I thought that FOMO was a forever way of being, as sociologist and life coach Martha Beck quips: “I suspect FOMO will try to follow me to my grave – which probably won’t be nearly as happening as all the other graves.” But recently I noticed a seismic shift in myself, which has also considerably helped curb my FOMO: I realize that my family’s home world is just as valid as the outside world. I can rattle off all of the area ice rinks, but I don’t understand how my refrigerator or computer work. The same family members who help to ease the pace of our activities are the same ones who fix the mechanical stuff at home. Both knowledge bases matter, so why should I emphasize the importance of one over the other? Don’t they both have their place?

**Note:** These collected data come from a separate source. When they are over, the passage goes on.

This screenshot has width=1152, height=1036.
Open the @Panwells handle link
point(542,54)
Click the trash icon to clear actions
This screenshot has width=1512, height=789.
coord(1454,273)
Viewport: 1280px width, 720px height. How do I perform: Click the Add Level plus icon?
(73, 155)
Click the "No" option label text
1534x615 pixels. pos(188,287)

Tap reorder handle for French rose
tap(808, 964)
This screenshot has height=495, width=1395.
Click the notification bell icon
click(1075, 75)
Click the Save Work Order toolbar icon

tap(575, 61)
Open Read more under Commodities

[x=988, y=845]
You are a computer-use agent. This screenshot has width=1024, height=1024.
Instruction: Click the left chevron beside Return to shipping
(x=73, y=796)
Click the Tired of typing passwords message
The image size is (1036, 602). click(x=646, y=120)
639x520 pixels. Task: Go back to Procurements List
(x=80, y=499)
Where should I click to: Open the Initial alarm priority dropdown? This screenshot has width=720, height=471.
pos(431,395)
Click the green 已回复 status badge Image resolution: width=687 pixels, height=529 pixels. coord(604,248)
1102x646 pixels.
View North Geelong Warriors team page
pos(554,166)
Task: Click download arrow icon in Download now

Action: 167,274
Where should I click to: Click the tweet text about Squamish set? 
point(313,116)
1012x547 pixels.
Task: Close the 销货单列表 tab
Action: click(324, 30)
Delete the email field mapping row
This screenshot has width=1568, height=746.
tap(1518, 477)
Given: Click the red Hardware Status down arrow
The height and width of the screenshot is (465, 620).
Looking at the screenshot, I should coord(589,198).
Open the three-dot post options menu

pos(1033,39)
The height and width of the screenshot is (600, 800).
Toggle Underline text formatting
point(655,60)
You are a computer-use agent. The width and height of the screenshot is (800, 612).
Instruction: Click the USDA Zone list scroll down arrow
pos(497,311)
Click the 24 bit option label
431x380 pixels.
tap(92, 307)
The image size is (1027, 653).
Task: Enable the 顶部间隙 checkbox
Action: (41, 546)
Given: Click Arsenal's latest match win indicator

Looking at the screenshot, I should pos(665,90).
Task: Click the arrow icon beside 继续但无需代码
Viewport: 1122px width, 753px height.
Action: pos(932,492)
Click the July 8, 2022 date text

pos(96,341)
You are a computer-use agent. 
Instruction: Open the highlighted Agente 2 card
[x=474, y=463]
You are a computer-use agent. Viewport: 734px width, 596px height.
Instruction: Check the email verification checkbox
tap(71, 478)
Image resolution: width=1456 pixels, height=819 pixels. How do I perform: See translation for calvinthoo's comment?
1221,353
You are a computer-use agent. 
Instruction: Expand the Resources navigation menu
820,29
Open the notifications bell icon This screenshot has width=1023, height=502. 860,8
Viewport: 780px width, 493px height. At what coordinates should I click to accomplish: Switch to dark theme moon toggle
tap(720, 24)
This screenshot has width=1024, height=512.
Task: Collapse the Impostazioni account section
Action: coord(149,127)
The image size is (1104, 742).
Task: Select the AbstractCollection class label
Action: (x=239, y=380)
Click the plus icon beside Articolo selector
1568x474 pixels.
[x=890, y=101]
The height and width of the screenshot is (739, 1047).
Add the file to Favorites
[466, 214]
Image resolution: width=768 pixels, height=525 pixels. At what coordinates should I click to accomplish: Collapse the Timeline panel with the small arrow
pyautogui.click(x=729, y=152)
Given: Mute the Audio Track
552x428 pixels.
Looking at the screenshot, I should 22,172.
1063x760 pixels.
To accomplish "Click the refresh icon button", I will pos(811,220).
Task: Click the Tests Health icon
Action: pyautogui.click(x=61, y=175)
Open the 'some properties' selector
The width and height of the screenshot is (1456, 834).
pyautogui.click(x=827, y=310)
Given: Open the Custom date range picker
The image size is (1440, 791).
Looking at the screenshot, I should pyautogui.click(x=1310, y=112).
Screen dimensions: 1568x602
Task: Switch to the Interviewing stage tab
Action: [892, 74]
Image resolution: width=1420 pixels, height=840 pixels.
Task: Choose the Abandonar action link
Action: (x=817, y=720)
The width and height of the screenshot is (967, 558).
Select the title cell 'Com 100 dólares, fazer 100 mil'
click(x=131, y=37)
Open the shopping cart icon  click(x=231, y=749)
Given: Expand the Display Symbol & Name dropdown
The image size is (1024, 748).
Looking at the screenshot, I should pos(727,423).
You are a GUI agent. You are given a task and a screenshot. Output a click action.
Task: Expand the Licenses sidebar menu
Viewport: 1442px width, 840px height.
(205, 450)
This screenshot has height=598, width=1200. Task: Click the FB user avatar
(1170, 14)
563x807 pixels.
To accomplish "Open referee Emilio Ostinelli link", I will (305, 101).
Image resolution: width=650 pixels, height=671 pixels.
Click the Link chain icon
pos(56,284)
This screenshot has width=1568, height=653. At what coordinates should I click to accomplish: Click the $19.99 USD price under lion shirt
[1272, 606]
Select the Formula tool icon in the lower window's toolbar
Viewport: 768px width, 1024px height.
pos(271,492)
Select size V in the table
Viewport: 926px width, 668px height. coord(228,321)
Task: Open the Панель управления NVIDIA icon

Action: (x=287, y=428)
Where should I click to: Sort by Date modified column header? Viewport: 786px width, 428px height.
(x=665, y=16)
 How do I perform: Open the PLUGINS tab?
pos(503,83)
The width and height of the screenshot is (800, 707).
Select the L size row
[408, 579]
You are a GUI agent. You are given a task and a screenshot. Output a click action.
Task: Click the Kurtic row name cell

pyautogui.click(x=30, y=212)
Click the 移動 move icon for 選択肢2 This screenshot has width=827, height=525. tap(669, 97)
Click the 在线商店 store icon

Now I’m seeing such richness from what each of us draws from our personal worlds. I tend to relax more into trusting the discernment of what each of us needs, and helping to make that happen instead of my own preferences for everyone. As a result, I don’t feel like I’m constantly missing out on important things when I choose to stay home. My friends’ photos from their outings hold more joy for me without that same tension that I felt before. I feel more empowered about my own life, where there isn’t as much room for FOMO to dwell as there used to be. I specifically write Kids’ Almanac to offer families special information about activities so that they can find the ones that are the best fit, instead of trying to do all of them. I hope that it proves to be part of your own antidote to FOMO.